The Hostage, by Elie Wiesel

Our member Bonnie Wohl writes:

How close to home, our home, is the Israeli-Palestinian conflict? Elie Wiesel, who has lived and intimately knows terror and can eloquently transfer feelings to words, takes the reader on a believable journey into the life of a hostage in, of all places, Brooklyn, New York. How did I miss this huge political, newsworthy story that garnered world attention? I didn’t. It was believable but not true.

We meet the hostage Shaltiel, an innocent, innocuous storyteller and writer, a husband and son, who is both an Orthodox Jew and a survivor. This story finds its basis in the life experiences of the author. While the book can be read and appreciated on its own merit, it is helpful to have read Wiesel’s book Night, the haunting memoir of his life.

In the bowels of a building, blindfolded and tied to a chair, Shaltiel had no idea where he was or why he was there. We learn it was a random abduction by an angry and violent Palestinian with an anarchist Italian as his cohort. Shaltiel was a pawn used to barter for the ultimately unsuccessful release of three Palestinian prisoners. Much to his abductor’s dismay, Shaltiel was not famous or rich. Even though he had no political clout, he was a Jew and that made him a potential bargaining chip. The Arab was angry and abusive and Elie Wiesel was graphic in his descriptions of Shaltiel’s torture. The Italian, an atheist, had no investment in prisoners and it was he, the relatively kinder of his abductors, who untied Shaltiel’s hands and offered a parched man some water. Shaltiel shared select stories with him with hopes it might help him be released.

Ultimately the Italian supported and had compassion for his irrational, angry Arab terrorist comrade who, as a child born in a Palestinian refugee camp, had been broken by personal and family tragedies from emotional taunting to the death of loved ones by Israeli commandos.  There are some similarities in Shaltiel’s and the Arab’s life stories.

In the midst of unbearable torture, Shaltiel’s survival was his photographic memory. It kept his mind focused on something other than that dark and dingy basement which became synonymous with endless unbearable and inhumane treatment. As he drifted into unconsciousness, he traveled the course of his life to date, met with the God of his ancestors, questioned his life choices,

I was uplifted by Shaltiel’s blissful childhood memories, his good fortune due to a very concrete talent of playing chess. These retreats allowed reprieve from frequent episodes of physical beatings and humiliation and depravation.  As Shaltiel retreated within, I joined him as his past continued to unfold to the present day.  The heart-wrenching memories of the abrupt ending of his childhood via the Holocaust, the destiny of his family members, to his introspective inventory of his current life prior to his abduction, caused Shaltiel to rethink his priorities amidst uncertainty of any future. Concurrent with this is, the physical, spiritual and emotional journey his family endure as the police, aided by the Israelis, continue to progress on their search to find and free Shaltiel.
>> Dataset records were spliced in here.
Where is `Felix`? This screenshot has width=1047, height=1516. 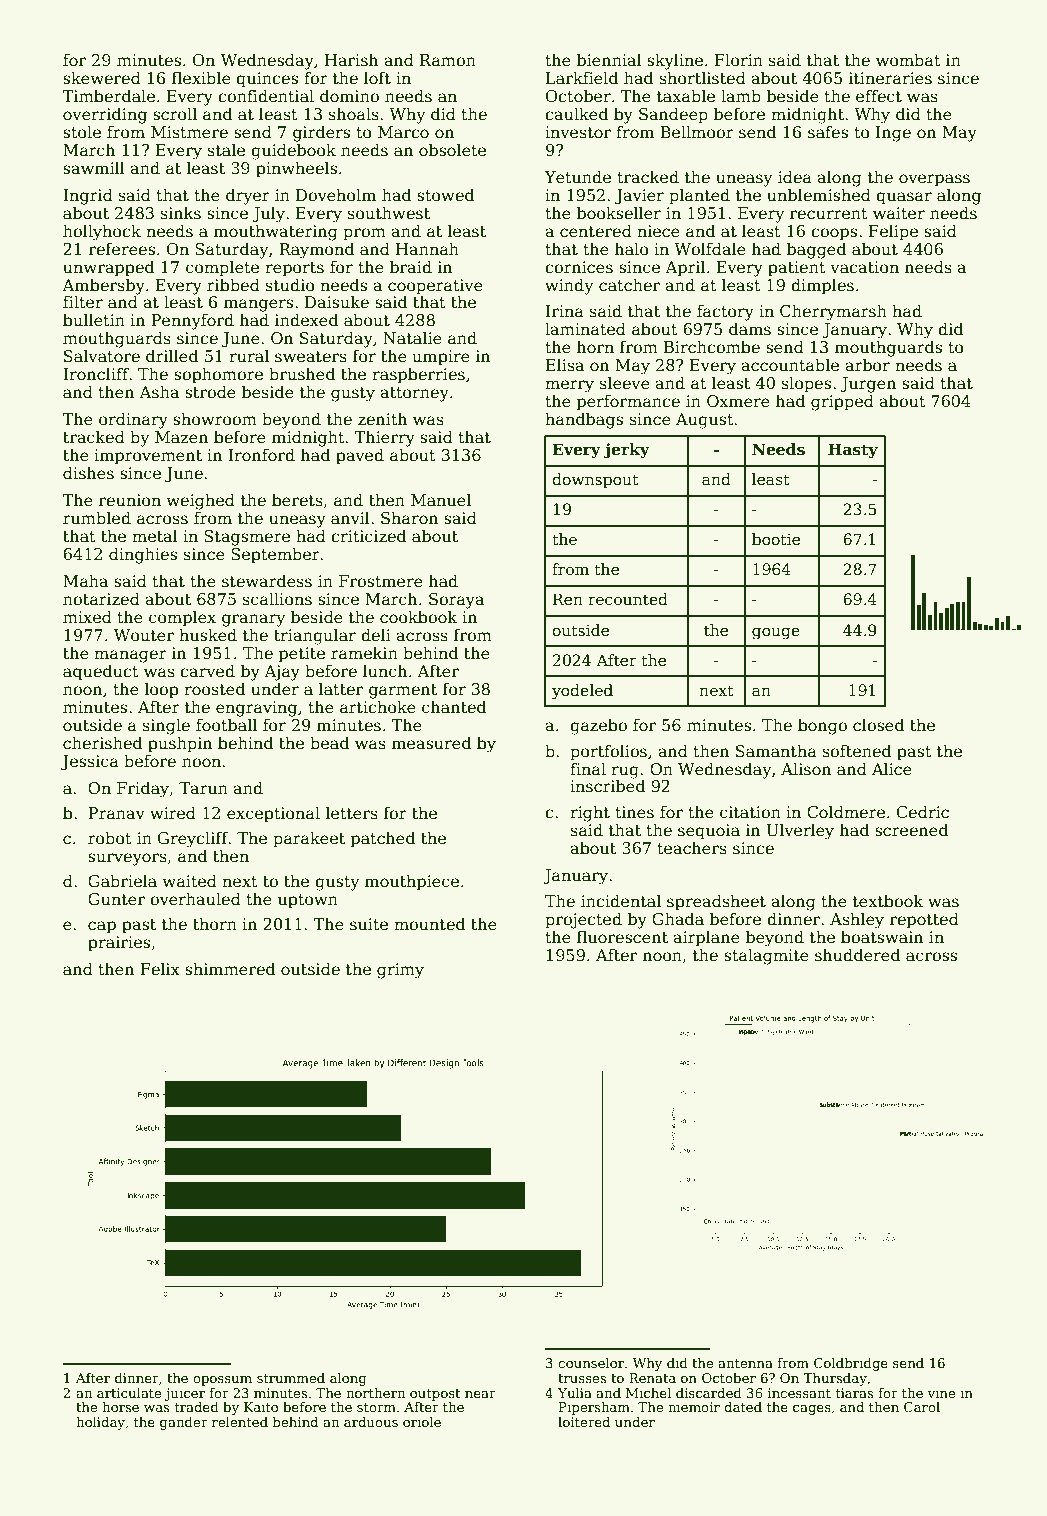
Felix is located at coordinates (160, 968).
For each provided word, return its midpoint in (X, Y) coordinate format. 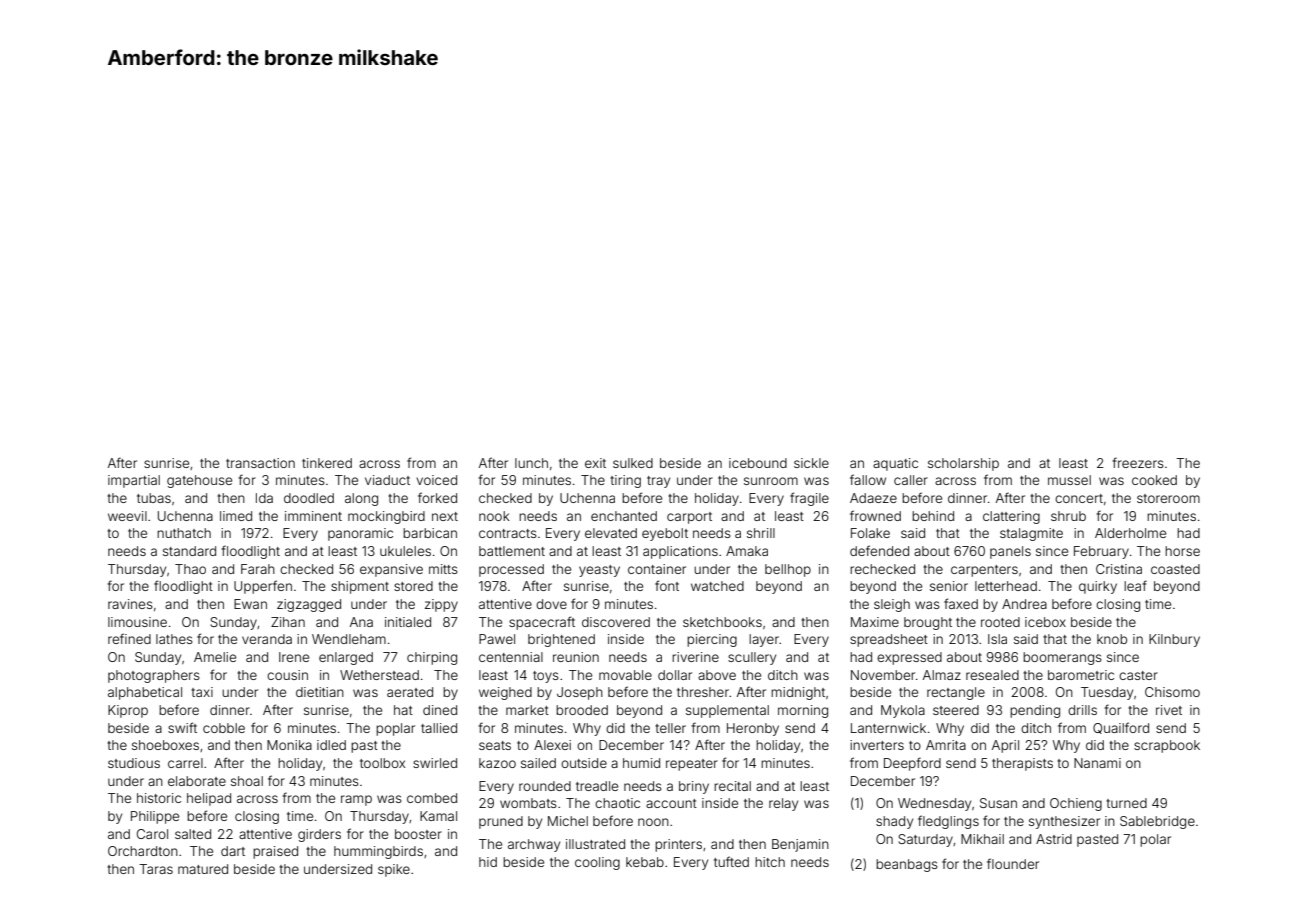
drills (1082, 710)
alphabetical (145, 693)
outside (584, 763)
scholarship (963, 464)
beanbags (907, 865)
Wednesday (934, 804)
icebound (758, 463)
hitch (770, 862)
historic (159, 798)
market (527, 710)
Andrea (1024, 604)
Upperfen (263, 587)
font (667, 585)
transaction (260, 463)
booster (418, 834)
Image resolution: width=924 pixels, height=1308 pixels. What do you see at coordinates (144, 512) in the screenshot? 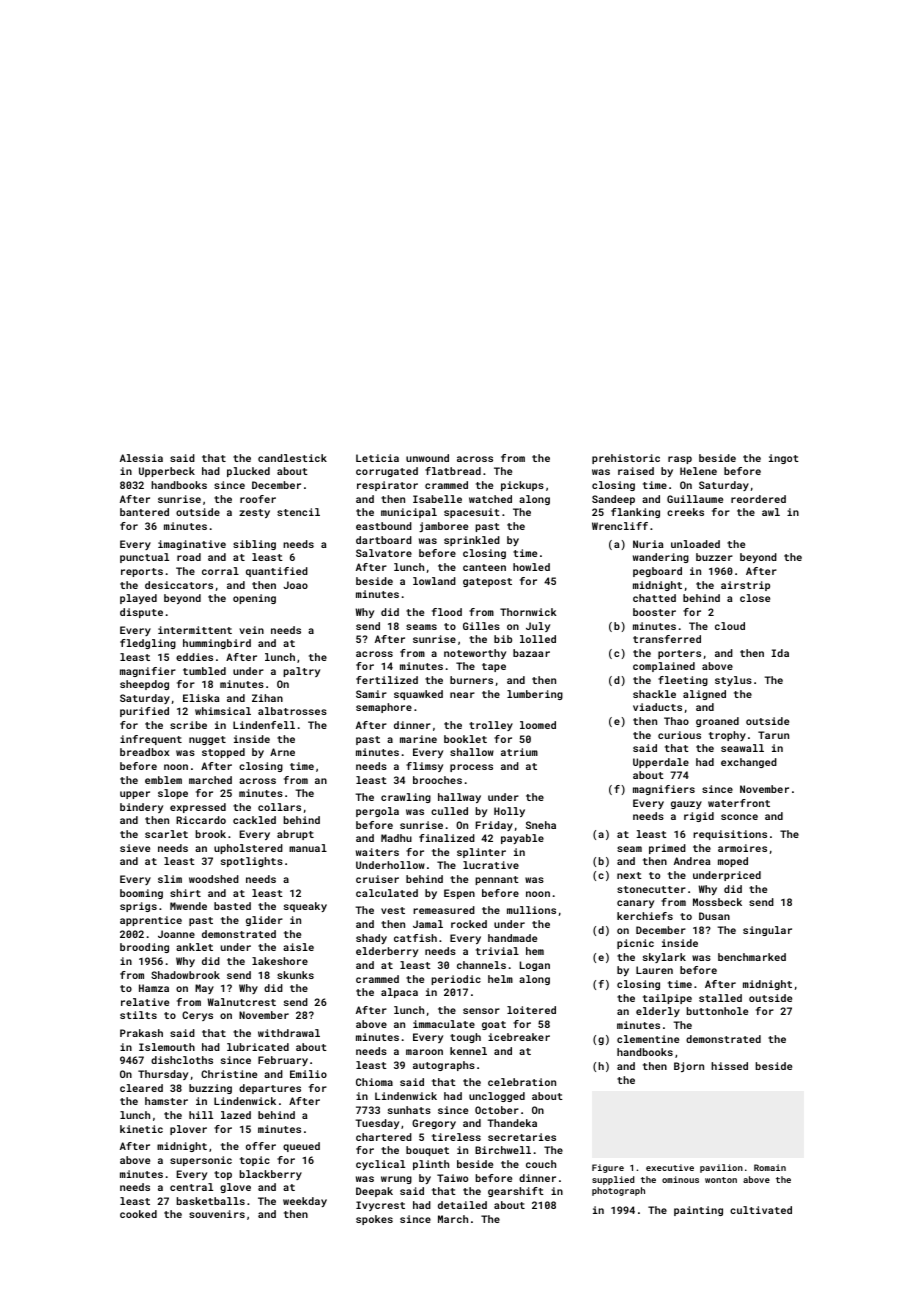
I see `bantered` at bounding box center [144, 512].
I chose this book because of the author without knowing anything about it. I looked at the cover daily for weeks but couldn’t get beyond the image of the blindfolded man on the cover. The pages unturned, I renewed and eventually returned the unopened book.  Too late to pick another title, I searched for the book on disk which then served as a segue to the printed page, allowing me to experience this brutal and, at the same time, beautiful story.